• Activity: Using the records below, copy every line that holds the string "agent".

┌──

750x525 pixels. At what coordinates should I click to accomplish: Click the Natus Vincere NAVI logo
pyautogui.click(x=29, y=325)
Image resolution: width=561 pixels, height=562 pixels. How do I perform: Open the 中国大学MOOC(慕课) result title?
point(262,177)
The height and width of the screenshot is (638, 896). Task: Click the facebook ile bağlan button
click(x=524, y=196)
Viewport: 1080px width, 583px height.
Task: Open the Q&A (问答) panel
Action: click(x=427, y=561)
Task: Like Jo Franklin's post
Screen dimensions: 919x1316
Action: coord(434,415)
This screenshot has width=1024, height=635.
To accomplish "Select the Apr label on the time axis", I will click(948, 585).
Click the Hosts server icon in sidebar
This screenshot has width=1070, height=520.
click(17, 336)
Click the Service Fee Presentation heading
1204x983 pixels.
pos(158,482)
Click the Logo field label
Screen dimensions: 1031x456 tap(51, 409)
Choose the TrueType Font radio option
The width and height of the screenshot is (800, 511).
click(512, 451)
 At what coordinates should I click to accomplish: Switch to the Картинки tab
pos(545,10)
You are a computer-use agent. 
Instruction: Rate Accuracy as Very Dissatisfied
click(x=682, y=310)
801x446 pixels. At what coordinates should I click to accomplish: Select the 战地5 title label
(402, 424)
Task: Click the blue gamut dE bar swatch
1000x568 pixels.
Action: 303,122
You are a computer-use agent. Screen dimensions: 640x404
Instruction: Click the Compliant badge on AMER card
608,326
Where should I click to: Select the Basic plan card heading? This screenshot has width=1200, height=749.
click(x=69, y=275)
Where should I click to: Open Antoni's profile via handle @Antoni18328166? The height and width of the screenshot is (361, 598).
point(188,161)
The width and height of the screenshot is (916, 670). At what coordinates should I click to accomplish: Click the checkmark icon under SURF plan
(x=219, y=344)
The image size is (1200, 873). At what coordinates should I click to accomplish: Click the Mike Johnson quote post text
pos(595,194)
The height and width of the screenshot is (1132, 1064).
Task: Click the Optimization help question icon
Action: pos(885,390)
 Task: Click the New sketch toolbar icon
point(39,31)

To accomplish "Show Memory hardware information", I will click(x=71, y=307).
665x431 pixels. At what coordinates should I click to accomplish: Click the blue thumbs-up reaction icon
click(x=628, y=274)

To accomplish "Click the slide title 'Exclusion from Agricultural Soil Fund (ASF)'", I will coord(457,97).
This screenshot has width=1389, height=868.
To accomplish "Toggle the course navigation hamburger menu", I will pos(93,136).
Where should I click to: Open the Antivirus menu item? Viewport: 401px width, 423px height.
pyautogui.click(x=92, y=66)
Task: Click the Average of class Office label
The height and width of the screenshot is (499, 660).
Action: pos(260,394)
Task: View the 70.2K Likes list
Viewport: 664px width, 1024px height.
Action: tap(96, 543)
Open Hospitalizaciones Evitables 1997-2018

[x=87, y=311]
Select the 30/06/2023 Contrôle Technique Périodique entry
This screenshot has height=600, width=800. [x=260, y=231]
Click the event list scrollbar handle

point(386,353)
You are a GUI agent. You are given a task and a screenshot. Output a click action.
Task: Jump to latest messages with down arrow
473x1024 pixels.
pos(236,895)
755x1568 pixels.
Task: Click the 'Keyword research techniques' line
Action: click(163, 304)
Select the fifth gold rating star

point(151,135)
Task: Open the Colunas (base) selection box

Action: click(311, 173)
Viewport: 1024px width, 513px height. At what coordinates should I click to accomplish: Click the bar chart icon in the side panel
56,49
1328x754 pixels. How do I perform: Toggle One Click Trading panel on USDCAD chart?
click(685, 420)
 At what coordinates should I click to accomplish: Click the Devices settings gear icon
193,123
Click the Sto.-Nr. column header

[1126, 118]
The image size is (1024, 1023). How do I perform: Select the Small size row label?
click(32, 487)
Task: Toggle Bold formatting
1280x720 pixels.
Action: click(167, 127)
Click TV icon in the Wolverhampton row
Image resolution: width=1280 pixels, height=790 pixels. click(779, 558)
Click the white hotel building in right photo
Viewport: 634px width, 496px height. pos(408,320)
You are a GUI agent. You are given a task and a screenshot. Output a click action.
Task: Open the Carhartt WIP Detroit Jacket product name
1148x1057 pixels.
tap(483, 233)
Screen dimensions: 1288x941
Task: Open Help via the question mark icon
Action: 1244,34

└──

• Exercise solution:
You are a computer-use agent. 
You are a computer-use agent. Screen dimensions: 640x404
You are a GUI agent. You are given a task and a screenshot. Output a click action.
You are a GUI agent. You are given a task and a screenshot. Output a click action.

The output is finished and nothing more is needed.